Photo by Meghan Fuller
When full-time general manager Elizabeth Stewart* heard that a woman she followed on social media was making $10,000 a month selling Arbonne, she knew she wanted to give it a try.
Arbonne is a wellness company that prides itself on being a green, multi-level marketing scheme. MLMs like Arbonne rely on consultants to not only sell the product but also to recruit people to join their sales team.
Marketing professor and Direct Selling Education Foundation Fellow Joanne Cao, Ph.D., said the top 20 largest direct selling companies account for about $14 billion in sales. She credits this popularity to a path to micro-entrepreneurship.
“I think people choose direct selling for several reasons, including being their own boss, flexibility, earnings in proportion to efforts, a lifestyle change or earn extra income or simply being advocates of the products or services they love,” Cao said.
Although Stewart did not feel qualified to sell the products, she said her up-line was supportive. All that her up-line required of her was to use social media and host recruitment parties at her house.
“I really loved the people selling with me, and I seriously loved the products,” Stewart said. “It felt good to promote and sell something that truly helped people better their lives. The only thing I really felt was difficult was reaching out to people who I knew probably did not want to participate and not being able to balance it with my current job.”
Women are often recruited through social media with direct messages, posts or stories, and the recipients of these messages have joked about the consultants on social media.
Senior elementary education major Brandi Bond tweeted, “there needs to be a spin-off of shark tank called snake pit but instead of investors buying into businesses it’s all girls who mocked you in high school having to pay you money for your suffering using whatever profits they’ve made from their mlm scheme of the month.”
While Bond said she does not have firsthand experience with MLMs, she said she believes “they are extremely predatory” after doing her own research.
“They target young mothers by promising them more time with their families, but 95% of MLM participants lose money in the long run,” Bond said. “It can spread like wildfire, and the false promises given by MLMs should truly be outlawed by the [Better Business Bureau].”
Research published on the Federal Trade Commission website found that 99% of MLM participants lose money.
Cao said she believes MLMs get a bad reputation from moving one step beyond the direct selling model through recruiting tactics. Cao said this leads to the misconception that some companies use the MLM business model to create pyramid schemes, which are illegal.
“They provide no value to the customers as these companies make money off customers and not off selling the products or service,” Cao said.
When the FTC determines if an MLM has an unlawful compensation structure, the staff considers whether the MLM encourages consultants to purchase products for reasons other than to satisfy demand.
Cao said she enjoys moderating debates about MLMs in her principles of marketing class.
“Students do have fruitful discussions regarding direct selling and MLMS, and I enjoy being on both sides of the coin when debating if MLMs offer value,” Cao said. “Despite its criticism and negative connotation, direct selling is a business model guided by a code of ethics and commitment to consumer protection.”

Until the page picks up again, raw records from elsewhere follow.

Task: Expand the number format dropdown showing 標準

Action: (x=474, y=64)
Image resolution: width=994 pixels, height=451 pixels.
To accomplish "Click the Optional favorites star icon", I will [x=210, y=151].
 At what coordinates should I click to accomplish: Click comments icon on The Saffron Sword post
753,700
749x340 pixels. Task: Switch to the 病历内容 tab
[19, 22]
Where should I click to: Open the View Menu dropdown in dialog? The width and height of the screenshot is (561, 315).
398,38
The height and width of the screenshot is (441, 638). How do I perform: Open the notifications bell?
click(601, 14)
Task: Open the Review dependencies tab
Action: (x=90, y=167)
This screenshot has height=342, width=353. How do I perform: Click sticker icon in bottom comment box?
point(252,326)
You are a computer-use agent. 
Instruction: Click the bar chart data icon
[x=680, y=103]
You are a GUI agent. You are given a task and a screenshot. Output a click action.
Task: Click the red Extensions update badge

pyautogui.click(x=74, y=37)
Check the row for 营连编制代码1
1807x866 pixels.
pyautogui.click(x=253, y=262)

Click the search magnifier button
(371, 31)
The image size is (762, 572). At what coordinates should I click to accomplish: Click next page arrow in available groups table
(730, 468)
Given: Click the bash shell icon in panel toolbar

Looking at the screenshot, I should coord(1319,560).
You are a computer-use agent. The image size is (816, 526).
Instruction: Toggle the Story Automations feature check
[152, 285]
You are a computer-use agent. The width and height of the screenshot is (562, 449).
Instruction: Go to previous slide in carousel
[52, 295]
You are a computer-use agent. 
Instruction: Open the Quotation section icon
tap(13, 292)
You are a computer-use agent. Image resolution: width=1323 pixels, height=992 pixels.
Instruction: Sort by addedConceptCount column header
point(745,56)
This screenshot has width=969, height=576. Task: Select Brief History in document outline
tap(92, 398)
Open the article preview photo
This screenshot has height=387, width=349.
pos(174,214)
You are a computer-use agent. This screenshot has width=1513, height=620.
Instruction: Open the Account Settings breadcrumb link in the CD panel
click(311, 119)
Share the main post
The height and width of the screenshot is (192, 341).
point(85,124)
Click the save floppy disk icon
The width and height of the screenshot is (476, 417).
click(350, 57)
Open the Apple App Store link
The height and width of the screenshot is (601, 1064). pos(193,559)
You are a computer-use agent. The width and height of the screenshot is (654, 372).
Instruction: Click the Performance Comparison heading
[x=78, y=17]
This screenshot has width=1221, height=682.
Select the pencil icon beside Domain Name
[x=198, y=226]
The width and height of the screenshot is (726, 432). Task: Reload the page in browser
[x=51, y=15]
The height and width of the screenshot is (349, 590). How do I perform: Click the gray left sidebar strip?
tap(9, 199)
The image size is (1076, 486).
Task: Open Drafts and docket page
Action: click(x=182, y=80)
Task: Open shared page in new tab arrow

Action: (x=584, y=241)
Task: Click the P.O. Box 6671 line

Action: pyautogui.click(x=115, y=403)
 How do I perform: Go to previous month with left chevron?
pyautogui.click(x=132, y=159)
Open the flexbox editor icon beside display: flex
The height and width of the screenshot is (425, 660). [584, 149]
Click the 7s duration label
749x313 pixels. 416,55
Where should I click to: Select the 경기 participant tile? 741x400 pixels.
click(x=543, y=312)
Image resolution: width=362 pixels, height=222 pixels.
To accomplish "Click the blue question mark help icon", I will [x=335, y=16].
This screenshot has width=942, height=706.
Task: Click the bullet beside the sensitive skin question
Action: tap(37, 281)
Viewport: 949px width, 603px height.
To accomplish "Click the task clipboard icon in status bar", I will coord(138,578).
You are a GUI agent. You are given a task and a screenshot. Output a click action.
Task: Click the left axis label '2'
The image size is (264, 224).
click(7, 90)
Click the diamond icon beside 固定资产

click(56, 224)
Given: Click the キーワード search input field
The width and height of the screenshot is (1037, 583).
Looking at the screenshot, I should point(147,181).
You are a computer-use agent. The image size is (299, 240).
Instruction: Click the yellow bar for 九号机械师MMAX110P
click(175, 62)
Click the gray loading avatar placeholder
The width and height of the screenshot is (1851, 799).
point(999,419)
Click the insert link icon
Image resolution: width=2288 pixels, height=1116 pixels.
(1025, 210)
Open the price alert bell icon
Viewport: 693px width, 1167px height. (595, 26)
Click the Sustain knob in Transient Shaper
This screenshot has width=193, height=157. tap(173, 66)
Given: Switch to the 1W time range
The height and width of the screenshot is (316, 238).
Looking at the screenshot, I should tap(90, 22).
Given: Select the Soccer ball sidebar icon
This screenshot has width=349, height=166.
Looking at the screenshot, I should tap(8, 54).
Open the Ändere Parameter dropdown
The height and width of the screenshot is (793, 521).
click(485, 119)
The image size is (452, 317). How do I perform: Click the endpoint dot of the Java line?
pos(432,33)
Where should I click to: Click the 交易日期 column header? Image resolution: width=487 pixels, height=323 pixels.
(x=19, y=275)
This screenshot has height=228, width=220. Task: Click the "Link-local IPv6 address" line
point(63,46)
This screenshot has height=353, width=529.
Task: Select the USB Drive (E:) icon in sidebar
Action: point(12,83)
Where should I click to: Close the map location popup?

Junior media and entertainment arts major Anna Richardson said she was introduced to Arbonne through a girl she graduated high school with and began selling the products in college.
“The girl who sold me Arbonne was super sweet, but I do find myself getting annoyed at Arbonne consultants’ constant social media promotions,” Richardson said.
Richardson said consultants from MLM ItWorks! have also tried to recruit her multiple times.
“Each recruiter followed me on Instagram and then followed up by direct messaging me at a later time and date. In the direct message, most of the recruiters started by complimenting either my physical appearance, style or feed then moved on to telling me about how they were looking for girls to ‘mentor’ to sell products and make money ‘right from your phone,’” Richardson said.
Stewart said she was encouraged to utilize polls in Instagram stories. Stewart said she enjoyed this method because it allowed the customers to make themselves known instead of her seeking them out. Still, she thought the members of her team were too aggressive with their sales pitches.
“I know some consultants will reach out to people, and they will say no,” Stewart said. “Then they will message them again asking if they had changed their mind. I feel like that is a little too much and not really my personality.”
Stewart quit after two months. Although Stewart never received a $10,000 paycheck, she said she still loves the products and is interested in selling it again in the future.
“I truly have loved every product I have tried with Arbonne, and I will probably use it forever.”
As for how she feels about posts claiming MLMs like Arbonne are pyramid schemes, Stewart said she just laughs.
*Name has been changed to protect identity.